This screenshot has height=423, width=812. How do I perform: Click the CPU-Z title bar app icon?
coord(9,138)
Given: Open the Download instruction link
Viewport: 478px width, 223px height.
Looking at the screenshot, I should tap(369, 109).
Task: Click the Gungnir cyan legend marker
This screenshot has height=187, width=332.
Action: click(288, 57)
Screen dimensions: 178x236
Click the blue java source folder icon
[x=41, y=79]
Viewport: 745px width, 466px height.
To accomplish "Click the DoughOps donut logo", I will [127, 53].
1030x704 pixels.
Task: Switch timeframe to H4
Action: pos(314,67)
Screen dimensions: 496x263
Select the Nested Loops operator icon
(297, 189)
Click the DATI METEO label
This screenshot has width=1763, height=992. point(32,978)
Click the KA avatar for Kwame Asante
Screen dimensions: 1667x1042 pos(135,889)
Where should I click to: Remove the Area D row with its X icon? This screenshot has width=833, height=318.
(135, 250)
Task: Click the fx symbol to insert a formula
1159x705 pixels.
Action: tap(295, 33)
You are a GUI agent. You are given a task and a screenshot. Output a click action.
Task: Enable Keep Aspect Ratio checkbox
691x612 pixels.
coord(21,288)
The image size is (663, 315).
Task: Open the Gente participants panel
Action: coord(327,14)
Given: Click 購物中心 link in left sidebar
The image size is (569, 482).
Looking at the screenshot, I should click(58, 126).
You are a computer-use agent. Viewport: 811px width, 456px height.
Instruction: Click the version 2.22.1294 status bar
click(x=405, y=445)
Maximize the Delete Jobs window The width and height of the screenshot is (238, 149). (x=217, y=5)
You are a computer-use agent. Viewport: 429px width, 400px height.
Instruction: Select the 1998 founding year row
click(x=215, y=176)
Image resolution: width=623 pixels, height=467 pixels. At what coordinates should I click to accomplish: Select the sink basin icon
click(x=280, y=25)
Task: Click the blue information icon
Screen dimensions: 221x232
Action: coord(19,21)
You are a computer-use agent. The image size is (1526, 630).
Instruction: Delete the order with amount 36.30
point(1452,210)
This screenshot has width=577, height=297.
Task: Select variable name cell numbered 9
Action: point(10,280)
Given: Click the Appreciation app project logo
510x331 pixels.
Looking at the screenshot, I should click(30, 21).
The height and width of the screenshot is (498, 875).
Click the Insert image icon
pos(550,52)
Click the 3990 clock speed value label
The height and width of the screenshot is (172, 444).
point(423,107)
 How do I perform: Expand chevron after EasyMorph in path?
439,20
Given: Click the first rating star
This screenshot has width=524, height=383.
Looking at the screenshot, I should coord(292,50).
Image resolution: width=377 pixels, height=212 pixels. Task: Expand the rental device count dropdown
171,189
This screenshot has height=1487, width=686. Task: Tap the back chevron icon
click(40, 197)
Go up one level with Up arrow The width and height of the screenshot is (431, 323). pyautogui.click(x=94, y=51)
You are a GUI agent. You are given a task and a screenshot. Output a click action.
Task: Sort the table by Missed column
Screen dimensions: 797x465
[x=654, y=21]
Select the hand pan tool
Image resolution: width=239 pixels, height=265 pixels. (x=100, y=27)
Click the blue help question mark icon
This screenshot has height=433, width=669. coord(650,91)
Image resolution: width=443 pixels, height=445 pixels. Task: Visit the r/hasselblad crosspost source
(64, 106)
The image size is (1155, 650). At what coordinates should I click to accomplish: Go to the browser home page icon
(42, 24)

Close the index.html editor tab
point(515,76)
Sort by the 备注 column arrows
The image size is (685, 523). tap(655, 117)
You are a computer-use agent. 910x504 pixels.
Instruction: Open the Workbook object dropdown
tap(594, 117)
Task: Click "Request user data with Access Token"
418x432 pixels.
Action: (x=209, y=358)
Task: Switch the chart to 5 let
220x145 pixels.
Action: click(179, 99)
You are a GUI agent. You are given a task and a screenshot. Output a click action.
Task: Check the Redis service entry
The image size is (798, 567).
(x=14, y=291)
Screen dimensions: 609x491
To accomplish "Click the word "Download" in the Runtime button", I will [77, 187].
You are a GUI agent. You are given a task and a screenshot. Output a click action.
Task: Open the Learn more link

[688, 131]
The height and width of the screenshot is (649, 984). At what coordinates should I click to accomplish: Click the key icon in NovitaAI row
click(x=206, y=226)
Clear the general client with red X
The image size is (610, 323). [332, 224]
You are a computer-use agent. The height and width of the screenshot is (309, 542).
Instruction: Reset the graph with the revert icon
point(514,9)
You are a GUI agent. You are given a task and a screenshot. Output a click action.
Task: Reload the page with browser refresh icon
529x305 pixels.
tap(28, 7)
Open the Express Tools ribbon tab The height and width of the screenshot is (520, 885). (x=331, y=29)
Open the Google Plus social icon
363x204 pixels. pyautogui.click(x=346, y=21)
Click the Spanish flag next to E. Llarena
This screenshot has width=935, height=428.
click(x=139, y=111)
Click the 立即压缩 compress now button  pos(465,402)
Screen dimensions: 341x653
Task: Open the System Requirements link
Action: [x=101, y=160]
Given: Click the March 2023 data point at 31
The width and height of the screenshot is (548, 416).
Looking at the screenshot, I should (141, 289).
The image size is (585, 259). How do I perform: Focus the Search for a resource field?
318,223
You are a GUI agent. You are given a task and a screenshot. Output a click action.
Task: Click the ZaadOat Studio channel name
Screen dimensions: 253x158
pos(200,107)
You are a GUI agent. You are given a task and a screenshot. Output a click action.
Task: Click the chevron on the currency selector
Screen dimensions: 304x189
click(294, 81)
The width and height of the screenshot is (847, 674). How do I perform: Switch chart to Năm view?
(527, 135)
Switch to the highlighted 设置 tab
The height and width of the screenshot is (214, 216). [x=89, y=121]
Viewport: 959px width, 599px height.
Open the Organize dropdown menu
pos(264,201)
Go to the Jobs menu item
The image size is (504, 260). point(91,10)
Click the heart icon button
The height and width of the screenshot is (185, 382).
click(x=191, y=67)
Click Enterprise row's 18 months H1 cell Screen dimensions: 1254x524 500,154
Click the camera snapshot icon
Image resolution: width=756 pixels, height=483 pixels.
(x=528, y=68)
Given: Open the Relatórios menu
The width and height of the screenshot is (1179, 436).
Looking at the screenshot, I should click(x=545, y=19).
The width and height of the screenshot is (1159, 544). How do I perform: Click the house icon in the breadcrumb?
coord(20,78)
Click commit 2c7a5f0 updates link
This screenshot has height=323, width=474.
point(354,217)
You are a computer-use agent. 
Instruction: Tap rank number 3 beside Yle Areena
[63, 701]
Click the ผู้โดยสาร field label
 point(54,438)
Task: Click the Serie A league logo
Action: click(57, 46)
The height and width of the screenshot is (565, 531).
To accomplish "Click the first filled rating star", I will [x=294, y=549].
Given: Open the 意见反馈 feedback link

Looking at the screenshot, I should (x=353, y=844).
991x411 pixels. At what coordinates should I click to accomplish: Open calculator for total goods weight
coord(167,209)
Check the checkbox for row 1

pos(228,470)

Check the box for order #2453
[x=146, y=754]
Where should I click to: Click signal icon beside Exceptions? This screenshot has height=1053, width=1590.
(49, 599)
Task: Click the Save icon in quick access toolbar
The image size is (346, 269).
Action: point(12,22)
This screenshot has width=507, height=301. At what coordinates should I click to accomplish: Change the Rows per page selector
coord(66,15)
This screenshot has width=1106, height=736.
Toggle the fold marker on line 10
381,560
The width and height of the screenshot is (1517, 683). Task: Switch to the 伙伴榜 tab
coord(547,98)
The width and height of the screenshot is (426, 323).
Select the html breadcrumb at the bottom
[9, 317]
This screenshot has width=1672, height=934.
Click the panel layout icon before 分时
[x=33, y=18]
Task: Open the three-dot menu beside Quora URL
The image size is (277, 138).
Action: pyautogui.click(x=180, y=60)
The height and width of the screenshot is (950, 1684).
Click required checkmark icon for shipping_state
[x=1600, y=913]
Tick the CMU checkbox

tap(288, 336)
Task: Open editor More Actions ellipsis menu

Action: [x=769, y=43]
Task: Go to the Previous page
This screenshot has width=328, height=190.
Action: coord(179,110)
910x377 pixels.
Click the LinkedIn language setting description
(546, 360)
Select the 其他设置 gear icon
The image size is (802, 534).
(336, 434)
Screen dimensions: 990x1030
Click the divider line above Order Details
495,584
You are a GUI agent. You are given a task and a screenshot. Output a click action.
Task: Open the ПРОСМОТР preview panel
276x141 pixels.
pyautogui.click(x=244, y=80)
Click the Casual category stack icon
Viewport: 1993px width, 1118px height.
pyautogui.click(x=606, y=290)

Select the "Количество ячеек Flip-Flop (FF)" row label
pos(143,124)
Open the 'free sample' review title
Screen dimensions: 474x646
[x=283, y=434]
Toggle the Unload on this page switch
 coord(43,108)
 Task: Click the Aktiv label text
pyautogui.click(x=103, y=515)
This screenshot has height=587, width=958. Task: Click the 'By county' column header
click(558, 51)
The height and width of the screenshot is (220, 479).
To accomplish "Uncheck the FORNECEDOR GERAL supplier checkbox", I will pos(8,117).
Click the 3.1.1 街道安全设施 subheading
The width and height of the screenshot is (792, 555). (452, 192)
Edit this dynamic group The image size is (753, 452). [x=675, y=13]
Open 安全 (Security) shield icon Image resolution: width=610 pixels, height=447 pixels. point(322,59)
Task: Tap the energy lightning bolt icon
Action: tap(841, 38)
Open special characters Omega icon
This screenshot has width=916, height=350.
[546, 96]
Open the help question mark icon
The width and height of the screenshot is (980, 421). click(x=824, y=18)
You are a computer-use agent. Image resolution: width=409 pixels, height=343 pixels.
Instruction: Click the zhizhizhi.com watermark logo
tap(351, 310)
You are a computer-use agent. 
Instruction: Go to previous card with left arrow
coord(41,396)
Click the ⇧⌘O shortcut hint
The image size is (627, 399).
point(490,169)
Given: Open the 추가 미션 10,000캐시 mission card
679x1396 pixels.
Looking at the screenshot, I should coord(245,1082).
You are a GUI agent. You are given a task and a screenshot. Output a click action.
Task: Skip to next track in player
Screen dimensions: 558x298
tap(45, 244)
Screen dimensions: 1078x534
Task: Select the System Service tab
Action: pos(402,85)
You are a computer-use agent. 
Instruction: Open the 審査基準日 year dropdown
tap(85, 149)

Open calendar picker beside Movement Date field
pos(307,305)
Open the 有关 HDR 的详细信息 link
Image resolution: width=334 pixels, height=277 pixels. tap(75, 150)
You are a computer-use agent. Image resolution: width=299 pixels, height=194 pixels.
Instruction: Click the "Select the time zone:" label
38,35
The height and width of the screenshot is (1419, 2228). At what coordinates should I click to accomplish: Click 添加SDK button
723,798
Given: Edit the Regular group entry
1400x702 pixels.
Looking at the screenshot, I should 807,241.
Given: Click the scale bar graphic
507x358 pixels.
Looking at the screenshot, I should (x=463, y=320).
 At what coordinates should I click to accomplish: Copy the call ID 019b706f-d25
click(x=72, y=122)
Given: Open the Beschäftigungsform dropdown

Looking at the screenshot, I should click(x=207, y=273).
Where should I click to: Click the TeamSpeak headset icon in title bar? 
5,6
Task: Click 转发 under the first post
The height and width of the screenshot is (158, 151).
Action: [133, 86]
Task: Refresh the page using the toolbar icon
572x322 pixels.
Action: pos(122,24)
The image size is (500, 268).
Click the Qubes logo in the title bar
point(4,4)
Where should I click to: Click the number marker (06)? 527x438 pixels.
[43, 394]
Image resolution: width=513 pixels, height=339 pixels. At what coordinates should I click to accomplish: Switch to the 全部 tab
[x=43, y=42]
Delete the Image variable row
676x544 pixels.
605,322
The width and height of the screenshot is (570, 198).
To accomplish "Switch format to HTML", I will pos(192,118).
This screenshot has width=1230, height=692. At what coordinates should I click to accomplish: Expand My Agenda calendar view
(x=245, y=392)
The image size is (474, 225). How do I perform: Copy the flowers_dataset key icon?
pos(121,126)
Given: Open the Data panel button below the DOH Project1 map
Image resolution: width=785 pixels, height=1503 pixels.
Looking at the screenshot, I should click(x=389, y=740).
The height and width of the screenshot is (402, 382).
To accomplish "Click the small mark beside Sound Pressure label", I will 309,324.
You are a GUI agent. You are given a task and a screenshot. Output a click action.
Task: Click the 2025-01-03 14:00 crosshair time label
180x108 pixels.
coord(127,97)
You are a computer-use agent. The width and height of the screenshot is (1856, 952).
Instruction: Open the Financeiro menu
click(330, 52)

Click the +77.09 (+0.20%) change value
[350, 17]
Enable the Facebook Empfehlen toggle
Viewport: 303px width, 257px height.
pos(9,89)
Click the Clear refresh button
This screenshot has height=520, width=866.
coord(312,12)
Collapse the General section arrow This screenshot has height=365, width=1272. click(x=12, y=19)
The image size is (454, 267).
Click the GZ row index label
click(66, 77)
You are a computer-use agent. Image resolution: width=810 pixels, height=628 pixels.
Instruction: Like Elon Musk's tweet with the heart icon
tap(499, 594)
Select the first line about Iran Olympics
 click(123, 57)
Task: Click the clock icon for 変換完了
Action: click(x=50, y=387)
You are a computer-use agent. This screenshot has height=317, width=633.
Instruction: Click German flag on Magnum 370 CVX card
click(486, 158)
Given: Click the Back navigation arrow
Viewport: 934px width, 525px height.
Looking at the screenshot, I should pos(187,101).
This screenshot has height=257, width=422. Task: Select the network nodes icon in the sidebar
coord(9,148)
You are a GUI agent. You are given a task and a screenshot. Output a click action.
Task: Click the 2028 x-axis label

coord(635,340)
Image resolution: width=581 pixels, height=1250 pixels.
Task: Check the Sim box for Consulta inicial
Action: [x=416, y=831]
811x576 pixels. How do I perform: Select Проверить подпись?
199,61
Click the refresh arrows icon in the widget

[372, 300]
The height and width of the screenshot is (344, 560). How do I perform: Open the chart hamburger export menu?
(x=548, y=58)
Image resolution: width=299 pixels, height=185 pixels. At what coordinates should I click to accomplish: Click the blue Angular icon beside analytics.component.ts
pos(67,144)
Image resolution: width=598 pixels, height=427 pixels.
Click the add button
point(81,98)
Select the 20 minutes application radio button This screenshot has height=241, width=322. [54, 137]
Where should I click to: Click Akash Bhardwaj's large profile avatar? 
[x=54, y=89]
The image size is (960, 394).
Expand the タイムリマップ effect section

════════════════════

Of the lines above, retype only those from the line containing "You are a computer-use agent. The width" through the line containing "Click the Clear refresh button", including both, exactly.

You are a computer-use agent. The width and height of the screenshot is (1856, 952).
Instruction: Open the Financeiro menu
click(330, 52)

Click the +77.09 (+0.20%) change value
[350, 17]
Enable the Facebook Empfehlen toggle
Viewport: 303px width, 257px height.
pos(9,89)
Click the Clear refresh button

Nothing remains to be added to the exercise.